On May 20, 2011, Dr. O'Neill noted that Barnwell was "feeling poorly" and had "a low grade fever" with "productive significant discolored sputum." (R. 790.) Arterial blood gas tests showed a PO2 (partial pressure of oxygen) of 65 mmHg and a PCO2 (partial pressure of carbon dioxide) of 32 mmHg, both below normal. (R. 795.) Dr. O'Neill diagnosed "dyspnea, class 5 at present, both cardiac and pulmonary" and "acute sinotracheitis, question pneumonia without obstruction" and sent Barnwell to the emergency room. (R. 791.) Doctors at Danville RMC noted Barnwell to be in "mild respiratory distress" with sharp chest pain "rating a 5 out of 10." (R. 344.) They diuresed him with Lasix and administered doxycycline and Rochepin for possible bronchitis. (Id.) Barnwell was discharged on May 22 with a 7-day prescription for doxycycline. (R. 344, 346.) On discharge, doctors indicated a diagnosis of "Acute [COPD] exacerbation" as well as "acute on chronic congestive heart failure exacerbation." (R. 344.)

On June 21, 2011, Barnwell followed up with Dr. Chauhan. (R. 820-22.) Barnwell told Dr. Chauhan that he had no routine exercise regiment and would get short of breath after walking one block. (R. 820.) Dr. Chauhan noted that Barnwell "is not in heart failure." (R. 821.) He gave Barnwell three clonidine to reduce his blood pressure and also prescribed a TTS patch. (Id.)

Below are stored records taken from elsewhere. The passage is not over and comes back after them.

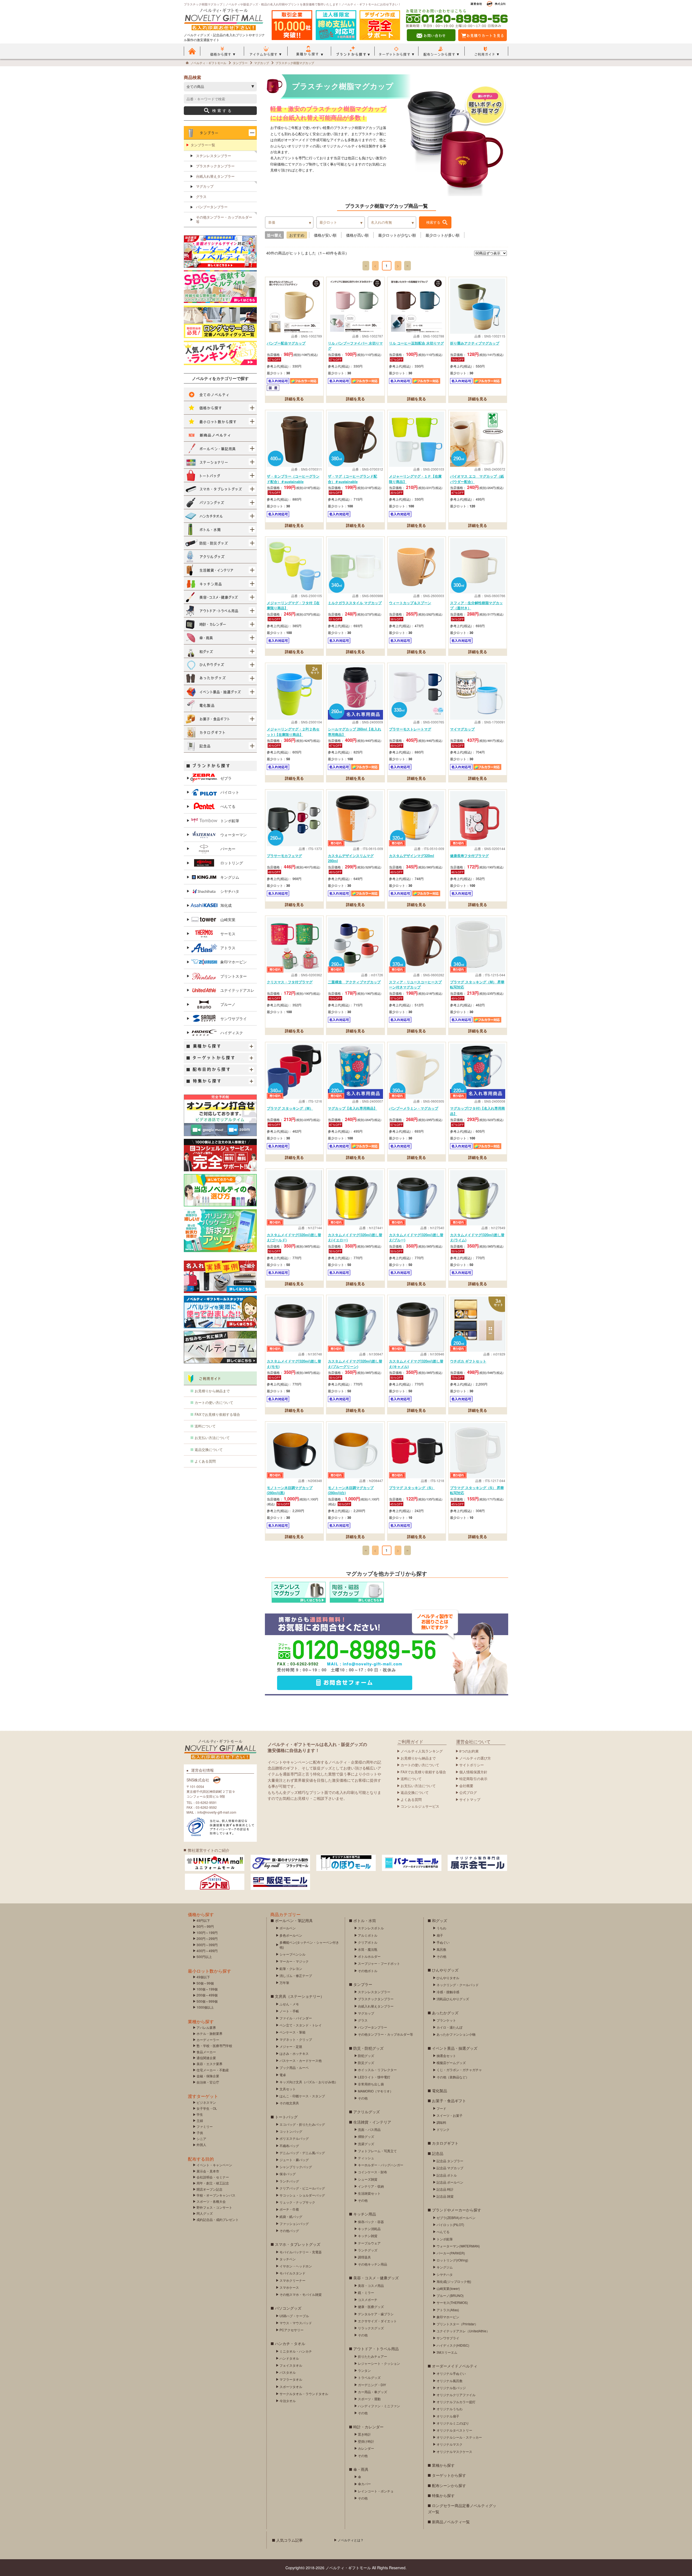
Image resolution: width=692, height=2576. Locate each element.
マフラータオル (291, 2379)
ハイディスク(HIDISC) (453, 2345)
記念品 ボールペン (450, 2182)
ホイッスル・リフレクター (377, 2069)
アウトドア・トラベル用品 (376, 2348)
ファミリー (205, 2126)
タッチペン (288, 2259)
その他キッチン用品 (372, 2264)
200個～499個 (207, 1995)
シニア (201, 2138)
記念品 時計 (445, 2189)
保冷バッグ (288, 2173)
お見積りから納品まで (212, 1390)
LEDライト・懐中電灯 (374, 2077)
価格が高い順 (357, 235)
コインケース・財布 (372, 2172)
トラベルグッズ (369, 2377)
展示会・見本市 (208, 2171)
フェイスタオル (291, 2365)
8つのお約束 (469, 1751)
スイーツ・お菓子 (450, 2115)
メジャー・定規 (291, 2046)
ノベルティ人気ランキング (422, 1751)
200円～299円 (207, 1938)
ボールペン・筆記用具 (294, 1920)
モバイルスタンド (292, 2273)
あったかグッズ (445, 2012)
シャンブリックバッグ (296, 2166)
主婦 (200, 2120)
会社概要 (466, 1785)
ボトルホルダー (369, 1956)
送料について (205, 1425)
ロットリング (231, 862)
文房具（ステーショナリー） (299, 1996)
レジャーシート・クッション (379, 2363)
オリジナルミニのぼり (453, 2423)
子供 (200, 2132)
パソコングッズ (288, 2308)
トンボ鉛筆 (229, 820)
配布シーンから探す (449, 2485)
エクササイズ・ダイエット (377, 2321)
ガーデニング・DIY (372, 2384)
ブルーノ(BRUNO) (450, 2295)
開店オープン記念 (209, 2189)
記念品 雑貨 (445, 2196)
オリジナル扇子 (448, 2416)
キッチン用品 (364, 2214)
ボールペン (288, 1928)
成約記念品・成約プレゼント (218, 2219)
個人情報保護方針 (473, 1771)
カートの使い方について (214, 1402)
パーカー (227, 848)
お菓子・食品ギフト (449, 2100)
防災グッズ (366, 2062)
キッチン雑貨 (367, 2235)
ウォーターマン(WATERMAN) (458, 2246)
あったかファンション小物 (456, 2034)
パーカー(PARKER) (451, 2253)
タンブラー (362, 1984)
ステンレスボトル (371, 1928)
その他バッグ (289, 2230)
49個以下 (203, 1977)
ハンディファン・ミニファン (379, 2405)
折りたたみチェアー (372, 2356)
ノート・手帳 (289, 2011)
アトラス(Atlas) (448, 2309)
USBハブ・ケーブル (294, 2315)
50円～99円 (205, 1926)
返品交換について (209, 1449)
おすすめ (296, 235)
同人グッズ (205, 2213)
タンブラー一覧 (203, 144)
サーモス (227, 933)
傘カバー (364, 2483)
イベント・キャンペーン (214, 2164)
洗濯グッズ (366, 2143)
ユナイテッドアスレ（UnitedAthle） (463, 2331)
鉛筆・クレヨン (291, 1968)
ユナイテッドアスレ (237, 990)
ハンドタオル (289, 2358)
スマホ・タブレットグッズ (297, 2244)
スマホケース (289, 2287)
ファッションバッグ (294, 2223)
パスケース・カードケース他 (301, 2060)
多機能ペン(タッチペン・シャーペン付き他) (309, 1944)
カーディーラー (208, 2039)
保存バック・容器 (371, 2221)
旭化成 (226, 905)
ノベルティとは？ (351, 2540)
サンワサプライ (233, 1018)
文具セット (288, 2088)
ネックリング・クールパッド (458, 1984)
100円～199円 (207, 1932)
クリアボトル (367, 1942)
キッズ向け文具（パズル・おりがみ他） (309, 2081)
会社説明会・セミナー (213, 2177)
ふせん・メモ (289, 2004)
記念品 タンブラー (450, 2160)
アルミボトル (367, 1935)
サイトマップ (469, 1799)
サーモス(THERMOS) (452, 2302)
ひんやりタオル (448, 1977)
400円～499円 (207, 1950)
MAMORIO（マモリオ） (375, 2091)
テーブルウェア (369, 2243)
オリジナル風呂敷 (450, 2380)
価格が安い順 (325, 235)
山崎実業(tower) (448, 2288)
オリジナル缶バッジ (451, 2387)
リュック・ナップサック (297, 2202)
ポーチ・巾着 (289, 2209)
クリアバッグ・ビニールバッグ (302, 2188)
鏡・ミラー (366, 2292)
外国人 (201, 2144)
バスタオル (288, 2372)
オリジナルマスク (450, 2444)
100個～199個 (207, 1989)
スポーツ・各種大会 (211, 2201)
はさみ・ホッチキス (294, 2053)
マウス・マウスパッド (296, 2322)
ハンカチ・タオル (290, 2343)
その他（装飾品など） (453, 2077)
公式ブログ (468, 1792)
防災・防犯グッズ (368, 2048)
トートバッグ (286, 2116)
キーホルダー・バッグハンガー (380, 2164)
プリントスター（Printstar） (457, 2324)
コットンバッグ (291, 2131)
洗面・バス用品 (369, 2129)
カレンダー (366, 2448)
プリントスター (233, 976)
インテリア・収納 (371, 2186)
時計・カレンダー (368, 2426)
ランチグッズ (367, 2250)
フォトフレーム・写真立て (377, 2150)
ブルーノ (227, 1004)
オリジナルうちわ (450, 2408)
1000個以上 (205, 2007)
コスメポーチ (367, 2299)
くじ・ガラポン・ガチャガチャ (459, 2069)
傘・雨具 (360, 2469)
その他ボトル (367, 1970)
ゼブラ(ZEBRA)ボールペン (456, 2217)
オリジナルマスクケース (454, 2451)
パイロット (229, 792)
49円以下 (203, 1920)
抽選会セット (446, 2055)
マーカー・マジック (294, 1961)
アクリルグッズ (366, 2111)
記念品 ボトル (447, 2175)
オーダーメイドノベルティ (454, 2366)
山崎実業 (227, 919)
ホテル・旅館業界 (209, 2033)
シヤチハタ (229, 891)
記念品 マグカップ (450, 2167)
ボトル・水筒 (364, 1920)
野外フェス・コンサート (214, 2207)
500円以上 (204, 1956)
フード (441, 2108)
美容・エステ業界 (209, 2063)
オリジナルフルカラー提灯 (456, 2401)
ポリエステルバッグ (294, 2138)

Barnwell returned to the Danville RMC emergency room on July 11, 2011, complaining of shortness of breath. (R. 341.) A right-sided heart catheterization showed "what appears to be pulmonary venous hypertension with elevated wedge pressure of [29], moderate-severe pulmonary mean pressure of 42, with normal pulmonary vascular resistance of 2.97 Wood units." (R. 341, 602-05.) These results indicated moderately severe pulmonary hypertension. (R. 603.) An echocardiogram showed "left ventricular hypertrophy, left atrial enlargement, trace pericardial effusion with an ejection fraction of 55%, mild mitral regurgitation, [and] right ventricular asystolic pressure ... estimated to be around 30." (R. 341.) A chest x-ray showed "increased interstitial changes [and] mild adenopathy, suggestive of possible underlying sarcoid." (R. 605, 616-17.) A progress note dated July 12 states that Barnwell has "fairly severe hypertension with medication noncompliance" and suggests that Barnwell's medication "should be adjusted to decrease his wedge pressure," which should result in "significant improvement in his respiratory status." (R. 605.) Barnwell was discharged on July 13 with a primary diagnosis of pulmonary hypertension, a prescription for Norvasc, and instructions to follow a "low-sodium, diabetic diet." (R. 341-42.) The discharge note states that Barnwell "could be considered high risk for re-admission due to noncompliance with diabetes as well as hypertension medications." (R. 342.)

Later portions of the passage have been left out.